TEXT SHOWN:
Possible to hold HashMap Entry but release/clone the key?

Is it possible (in stable Rust) to release a borrowed key when grabbing/creating an Entry in a HashMap?

I made a crude 1BRC (one-billion-row challenge) solution using my sipp parser crate and noticed that a lot of time is spent allocating String objects for the "station" names found in the input (even though each station name will appear many times). In an attempt to reduce the run time, I wrote a parser method which returns a Cow<'_, [char]> instead of an owned String, with the intention of adjusting my 1BRC solution to use the following logic:

  1. If the HashMap already contains the station name, then grab the existing Entry and release the borrowed key (the Cow) and also the parser object.
  2. If the HashMap does not already contain the station name, then clone the borrowed key and use it to create a new Entry in the HashMap, releasing the borrowed key and also the parser object.
  3. Use the (now released) parser object to continue reading the data (for the current station) and then use the Entry to stash the data under the corresponding key within the HashMap.

But no matter how I attempted this, the borrow of the parser object remained, making it impossible to continue using the parser object (to extract the data that follows the station name).

Is there something about HashMap which makes it impossible to release the initially borrowed key in this scenario, or am I just not approaching it correctly?

Please show the code, at least the full types you're talking about and the code that does the borrowing. It could be a simple implementation mistake, or it could be a design mistake.

There's simply no API for this. The closest is raw_entry_mut, but it's nightly. Or you can use hashbrown directly and use entry_ref.

Other things you can try:

  • If you have all 1 billion rows in memory, you could just store &str refs to it.
  • You could use an array-based string like this to avoid allocation costs.
1 Like

Your borrow problems may stem from needing to always have the same borrow duration on your Cows, which probably requires an arena or such to make sense.

(But it's hard to judge your actual problems from prose.)

I binned all of the previous attempts which were dead ends. So I just spent ten minutes knocking together another attempt, but in doing so I realised that both HashMap::entry and HashMap::insert expect to take ownership of the key, so my attempt to pass in a reference does seem doomed to fail.

Yeah, I'm belatedly realising that you're right. The stable HashMap doesn't seem to be geared for this purpose.

My parser crate streams a few bytes at a time, so the all-in-RAM option is out, though in honesty I don't fancy trying to hold the 1BRC input file all in RAM (it's 12.6 GiB in size).

RAW RECORDS:
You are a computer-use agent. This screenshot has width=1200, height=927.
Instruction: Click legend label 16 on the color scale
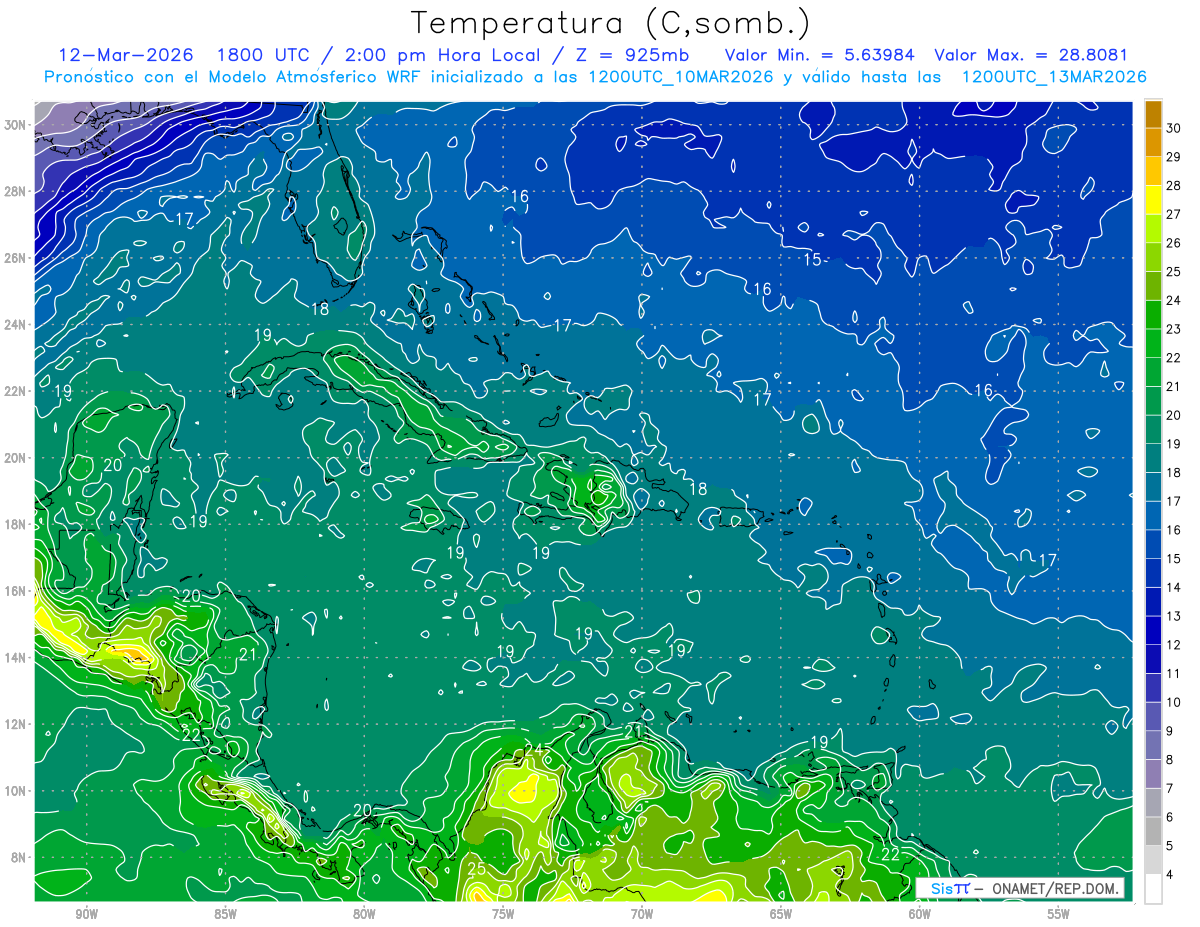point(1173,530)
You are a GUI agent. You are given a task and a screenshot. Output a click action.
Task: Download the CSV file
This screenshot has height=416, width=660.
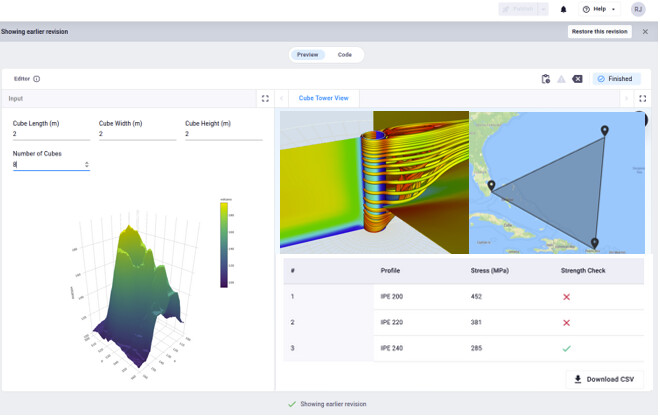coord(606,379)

JOB A:
Rescale the records: write out every line again, requests included, but multiply each coordinate in the answers by 2.15 and round to the nearest whole number, with halves rounded up. Leave the pictures out.
JOB B:
Extend the forum thread about releasing a borrowed HashMap key, picking up right after its last post.

EXERCISE ANSWER A:
You are a computer-use agent. This screenshot has width=1200, height=927.
Instruction: Click legend label 16 on the color scale
point(2522,1140)
You are a GUI agent. You are given a task and a screenshot. Output a click action.
Task: Download the CSV file
This screenshot has height=416, width=660.
coord(1303,815)

EXERCISE ANSWER B:
I like the look of the hashbrown method entry_ref, though. I might swap that in as a replacement for the std HashMap, and see if I can get this to play nice. (Has Rust's std HashMap taken code from that crate?)

1 Like

Yes, std is currently some flavor of hashbrown underneath.[1]


  1. implementation detail subject to change ↩ī¸Ž

2 Likes

I'm not sure whether this counts as an "arena", but I worked around the problem in the way shown below. Now the HashMap just maps from the station name to a usize (avoiding the need for lingering references), and then a separate Vec is used to hold the actual record objects, with the mapped usize representing the index within the Vec where the corresponding station record can be found.

This (I believe) avoids the need to clone the station name every time, and instead just allows the station name to be used to find out whether we already have a Record. Does feel like we're losing the safety of Rust by manually managing memory (vector index) locations, though.

Sadly, the time to process the 1BRC input file is only reduced from 2m to 1m49s (about 9.7% faster) so it's not the huge saving I was hoping for.

// Map from station name (received from parser as Cow<[char]>) to Vec index.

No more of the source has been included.